I came across this photo and others while sifting through the large collection of books, files, notes, reports and other artifacts of my twin brother’s life as a professional historian. My brother died in December and this will take me some time.
The subject of the photo is 49-year-old George A. Parks, who was on his way by train to Washington, D.C., when a photographer for the Daily Illustrated Times lit him up in Chicago’s Union Station at 9 a.m. on Nov. 15, 1932. Parks was the territorial governor of Alaska at the time, supervising a staff of three.
He had just gotten off the North Coast Limited from Seattle and had several hours to kill before boarding the Liberty Limited for Washington, D.C. It’s a great picture of Parks, who was close to finishing his second four-year term when this appeared in the sheet that called itself “Chicago’s Picture Newspaper.”
Parks had been appointed by Calvin Coolidge and reappointed by Herbert Hoover. The governor was on his way to give his last annual report to the secretary of Interior, following the election of Franklin D. Roosevelt.
Parks, the man for whom the Parks Highway is named, was a surveyor and engineer who had come to Alaska in 1907. He stayed in Alaska after his days as territorial governor ended, working in Juneau.
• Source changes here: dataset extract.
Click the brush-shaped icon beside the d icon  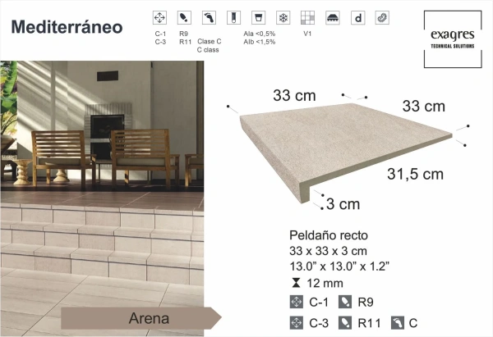(333, 17)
He was known all across the territory.
He had seen Warren G. Harding drive the Golden Spike for the Alaska Railroad and he flew with the likes of Noel Wien.
I interviewed him once in 1982 to get his take on the governor’s race that year. He said he was backing Bill Sheffield, and it was the first time he voted Democratic in many years. Talking to Parks on the phone was difficult because as a 99-year-old he refused to use a device to help him hear the person on the other end of the line.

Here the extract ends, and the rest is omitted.